Instituto de Biología y Medicina Experimental (IBYME), Vuelta de Obligado 2490 Buenos Aires (1428), Argentina.
Centro de Investigaciones Inmunológicas Básicas y Aplicadas. Fac. Ciencias Médicas - Universidad Nacional La Plata (1900), Argentina.
Sci Rep. 2017 Mar 13;7:44244. doi: 10.1038/srep44244.
The purpose of this study was to elucidate the mechanisms associated with the specific effects of AKT1 and AKT2 isoforms in breast cancer progression. We modulated the abundance of specific AKT isoforms in IBH-6 and T47D human breast cancer cell lines and showed that AKT1 promoted cell proliferation, through S6 and cyclin D1 upregulation, but it inhibited cell migration and invasion through β1-integrin and focal adhesion kinase (FAK) downregulation. In contrast, AKT2 promoted cell migration and invasion through F-actin and vimentin induction. Thus, while overexpression of AKT1 promoted local tumor growth, downregulation of AKT1 or overexpression of AKT2 promoted peritumoral invasion and lung metastasis. Furthermore, we evaluated The Cancer Genome Atlas (TCGA) dataset for invasive breast carcinomas and found that increased AKT2 but not AKT1 mRNA levels correlated with a worse clinical outcome. We conclude that AKT isoforms play specific roles in different steps of breast cancer progression, with AKT1 involved in the local tumor growth and AKT2 involved in the distant tumor dissemination, having AKT2 a poorer prognostic value and consequently being a worthwhile target for therapy.

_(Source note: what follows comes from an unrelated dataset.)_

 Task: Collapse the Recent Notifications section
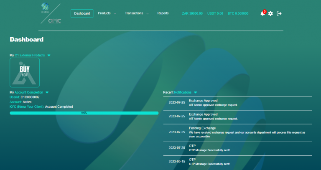[195, 92]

本研究旨在阐明 AKT1 和 AKT2 同工型在乳腺癌进展中特定作用相关的机制。我们在 IBH-6 和 T47D 人乳腺癌细胞系中调节特定 AKT 同工型的丰度,结果表明 AKT1 通过上调 S6 和细胞周期蛋白 D1 促进细胞增殖,但通过下调 β1-整联蛋白和粘着斑激酶(FAK)抑制细胞迁移和侵袭。相反,AKT2 通过诱导 F-肌动蛋白和波形蛋白促进细胞迁移和侵袭。因此,虽然 AKT1 的过表达促进局部肿瘤生长,但 AKT1 的下调或 AKT2 的过表达促进肿瘤周围侵袭和肺转移。此外,我们还评估了浸润性乳腺癌的癌症基因组图谱(TCGA)数据集,发现 AKT2 而不是 AKT1 mRNA 水平的增加与更差的临床结局相关。我们的结论是,AKT 同工型在乳腺癌进展的不同阶段发挥特定作用,AKT1 参与局部肿瘤生长,AKT2 参与远处肿瘤播散,AKT2 具有更差的预后价值,因此是治疗的有价值靶点。